At first the boy was not so alarmed, but after thinking about it a while he began crying bitterly and told his parents, "About the hair on my head I don't care, but how can I still be called a "Jewish child" without any side-locks?!" and he cried bitterly – "But the side-locks?"

The father continued telling the Rabbi: "My son turned his face to the wall and began praying fervently to G-d, – 'Merciful Father, I am certain that everything that You are doing to me is for the good. I am sure of that. There is no one who has more mercy on me than You. May father and mother tell this to me all the time, as well.
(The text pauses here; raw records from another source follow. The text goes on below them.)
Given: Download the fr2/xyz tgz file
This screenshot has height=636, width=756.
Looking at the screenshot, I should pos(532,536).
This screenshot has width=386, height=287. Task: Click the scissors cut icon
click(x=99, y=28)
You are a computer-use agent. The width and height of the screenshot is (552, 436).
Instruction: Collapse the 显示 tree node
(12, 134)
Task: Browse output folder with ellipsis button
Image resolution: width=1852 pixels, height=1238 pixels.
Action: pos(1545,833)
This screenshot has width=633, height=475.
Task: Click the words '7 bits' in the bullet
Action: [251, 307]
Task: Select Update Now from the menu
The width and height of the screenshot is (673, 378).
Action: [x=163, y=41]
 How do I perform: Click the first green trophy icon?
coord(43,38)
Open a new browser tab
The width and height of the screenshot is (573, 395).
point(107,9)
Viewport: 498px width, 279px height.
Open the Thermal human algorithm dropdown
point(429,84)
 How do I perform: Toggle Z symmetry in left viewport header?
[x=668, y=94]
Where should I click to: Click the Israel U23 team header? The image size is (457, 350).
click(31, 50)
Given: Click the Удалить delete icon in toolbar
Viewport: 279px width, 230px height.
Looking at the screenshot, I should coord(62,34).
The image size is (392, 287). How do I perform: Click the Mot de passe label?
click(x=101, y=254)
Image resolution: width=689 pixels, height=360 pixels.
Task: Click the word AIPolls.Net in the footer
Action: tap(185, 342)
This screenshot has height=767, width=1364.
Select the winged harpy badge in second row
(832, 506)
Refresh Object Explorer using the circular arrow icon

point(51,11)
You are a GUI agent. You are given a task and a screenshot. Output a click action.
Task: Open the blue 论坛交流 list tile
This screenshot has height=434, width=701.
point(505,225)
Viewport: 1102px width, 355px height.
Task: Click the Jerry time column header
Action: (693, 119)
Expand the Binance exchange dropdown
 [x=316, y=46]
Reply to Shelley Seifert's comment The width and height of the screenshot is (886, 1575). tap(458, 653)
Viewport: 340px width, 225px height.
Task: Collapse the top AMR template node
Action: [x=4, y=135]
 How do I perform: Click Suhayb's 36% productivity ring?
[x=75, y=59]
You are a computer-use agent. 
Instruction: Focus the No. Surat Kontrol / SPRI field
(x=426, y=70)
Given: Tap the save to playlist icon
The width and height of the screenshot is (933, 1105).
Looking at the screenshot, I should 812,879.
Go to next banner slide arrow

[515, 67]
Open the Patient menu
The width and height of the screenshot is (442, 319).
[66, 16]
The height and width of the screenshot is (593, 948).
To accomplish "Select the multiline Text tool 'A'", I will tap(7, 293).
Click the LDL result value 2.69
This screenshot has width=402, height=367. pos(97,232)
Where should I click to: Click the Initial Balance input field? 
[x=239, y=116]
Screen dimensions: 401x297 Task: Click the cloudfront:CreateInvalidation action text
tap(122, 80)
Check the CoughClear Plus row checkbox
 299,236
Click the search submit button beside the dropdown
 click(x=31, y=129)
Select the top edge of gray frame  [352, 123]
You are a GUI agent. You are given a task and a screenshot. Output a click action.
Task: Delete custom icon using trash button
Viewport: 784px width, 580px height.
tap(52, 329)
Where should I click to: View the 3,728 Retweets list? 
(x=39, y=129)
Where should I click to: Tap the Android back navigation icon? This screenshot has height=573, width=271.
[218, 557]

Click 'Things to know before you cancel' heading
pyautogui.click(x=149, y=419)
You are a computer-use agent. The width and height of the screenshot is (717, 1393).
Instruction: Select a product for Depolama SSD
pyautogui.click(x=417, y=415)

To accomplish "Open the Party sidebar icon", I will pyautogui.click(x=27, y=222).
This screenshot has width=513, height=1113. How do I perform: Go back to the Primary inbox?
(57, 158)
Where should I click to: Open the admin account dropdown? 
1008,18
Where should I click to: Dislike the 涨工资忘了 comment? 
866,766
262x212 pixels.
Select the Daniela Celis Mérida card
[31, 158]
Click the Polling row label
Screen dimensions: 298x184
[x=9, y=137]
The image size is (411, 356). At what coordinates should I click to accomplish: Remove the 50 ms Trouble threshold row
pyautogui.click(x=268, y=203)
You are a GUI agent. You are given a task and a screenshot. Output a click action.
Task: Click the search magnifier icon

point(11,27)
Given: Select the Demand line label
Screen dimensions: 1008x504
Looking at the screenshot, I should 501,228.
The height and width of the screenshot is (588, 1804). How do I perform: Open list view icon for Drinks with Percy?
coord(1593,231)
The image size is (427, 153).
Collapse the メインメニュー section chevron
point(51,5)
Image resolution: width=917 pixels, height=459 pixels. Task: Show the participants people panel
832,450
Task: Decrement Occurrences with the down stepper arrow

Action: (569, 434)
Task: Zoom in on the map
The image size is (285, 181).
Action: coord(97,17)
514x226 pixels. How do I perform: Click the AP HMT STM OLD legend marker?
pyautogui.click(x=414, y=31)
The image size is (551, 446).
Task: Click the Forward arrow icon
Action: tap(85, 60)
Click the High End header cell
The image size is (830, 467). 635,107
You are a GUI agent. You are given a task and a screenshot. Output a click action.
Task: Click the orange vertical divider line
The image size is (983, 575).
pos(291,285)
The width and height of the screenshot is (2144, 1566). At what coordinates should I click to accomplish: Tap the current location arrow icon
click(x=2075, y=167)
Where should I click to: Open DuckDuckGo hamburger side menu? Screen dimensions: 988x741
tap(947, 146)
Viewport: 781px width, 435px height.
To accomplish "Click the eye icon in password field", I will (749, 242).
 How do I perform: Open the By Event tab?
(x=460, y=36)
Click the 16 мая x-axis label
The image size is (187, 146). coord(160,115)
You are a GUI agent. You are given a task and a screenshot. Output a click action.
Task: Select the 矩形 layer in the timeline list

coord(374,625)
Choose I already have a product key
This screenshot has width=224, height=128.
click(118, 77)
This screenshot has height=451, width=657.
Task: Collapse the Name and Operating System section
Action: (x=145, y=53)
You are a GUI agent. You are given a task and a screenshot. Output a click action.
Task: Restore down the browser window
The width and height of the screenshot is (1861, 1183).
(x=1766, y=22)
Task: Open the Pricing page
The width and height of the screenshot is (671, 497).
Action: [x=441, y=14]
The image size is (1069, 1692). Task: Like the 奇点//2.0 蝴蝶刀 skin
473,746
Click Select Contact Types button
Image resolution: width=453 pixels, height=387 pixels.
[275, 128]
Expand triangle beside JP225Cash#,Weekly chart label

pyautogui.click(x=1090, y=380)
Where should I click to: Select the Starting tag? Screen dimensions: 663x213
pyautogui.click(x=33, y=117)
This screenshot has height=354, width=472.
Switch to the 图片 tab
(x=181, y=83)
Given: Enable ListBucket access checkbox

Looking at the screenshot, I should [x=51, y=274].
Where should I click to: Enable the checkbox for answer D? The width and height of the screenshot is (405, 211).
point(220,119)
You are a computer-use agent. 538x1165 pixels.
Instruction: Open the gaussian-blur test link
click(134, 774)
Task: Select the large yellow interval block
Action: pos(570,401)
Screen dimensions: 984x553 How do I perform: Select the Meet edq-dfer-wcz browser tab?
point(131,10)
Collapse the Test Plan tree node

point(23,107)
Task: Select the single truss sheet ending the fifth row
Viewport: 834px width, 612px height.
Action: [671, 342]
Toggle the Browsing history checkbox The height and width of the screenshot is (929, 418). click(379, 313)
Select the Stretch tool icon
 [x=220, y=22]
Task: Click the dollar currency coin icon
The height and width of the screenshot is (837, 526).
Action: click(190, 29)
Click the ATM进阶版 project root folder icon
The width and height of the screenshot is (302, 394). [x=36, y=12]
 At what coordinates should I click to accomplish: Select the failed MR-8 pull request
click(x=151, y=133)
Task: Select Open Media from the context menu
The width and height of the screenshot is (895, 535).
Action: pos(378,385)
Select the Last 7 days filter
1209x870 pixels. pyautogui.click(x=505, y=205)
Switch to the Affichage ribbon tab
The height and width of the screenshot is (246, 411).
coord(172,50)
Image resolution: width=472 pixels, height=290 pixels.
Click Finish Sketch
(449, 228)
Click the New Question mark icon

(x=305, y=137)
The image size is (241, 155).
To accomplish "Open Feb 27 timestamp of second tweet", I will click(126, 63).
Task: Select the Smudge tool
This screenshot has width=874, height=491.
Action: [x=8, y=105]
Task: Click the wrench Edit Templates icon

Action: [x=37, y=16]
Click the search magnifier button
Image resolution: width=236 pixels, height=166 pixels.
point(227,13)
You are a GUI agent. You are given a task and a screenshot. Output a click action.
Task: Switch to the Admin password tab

Therefore I accept the illness that You have brought upon me in total love and I am willing to begin the difficult treatments with my complete heart, because I am certain that therein You will not forsake me and not leave me. You will be with me and will protect me.'

'I am willing to sacrifice the hair of my head, even though I will be terribly embarrassed. I am willing and ready for everything – truly everything. But my side-locks?!' And here the boy burst out in terrible crying. "The side-locks?!" – How can I give them up?! That is the appearance of a Jewish child! And I want to continue looking like that!'

'I beg you, my Father, Father in Heaven, please leave me at least my side-locks! The side-locks should not fall out during the radiations!'

"The boy continued praying for a long time and we, the parents, stood by him and cried with him," the father told the Rabbi.

"And, look, "he pointed to the boy, "the unbelievable miracle happened! I brought the boy so that the Rabbi should see the great miracle that G-d has done with me, with his own eyes. Just as a father has mercy on his son, G-d listened to the prayers that came out of a pure heart and even though all my son's hair fell out – the side-locks stayed in their place as always!"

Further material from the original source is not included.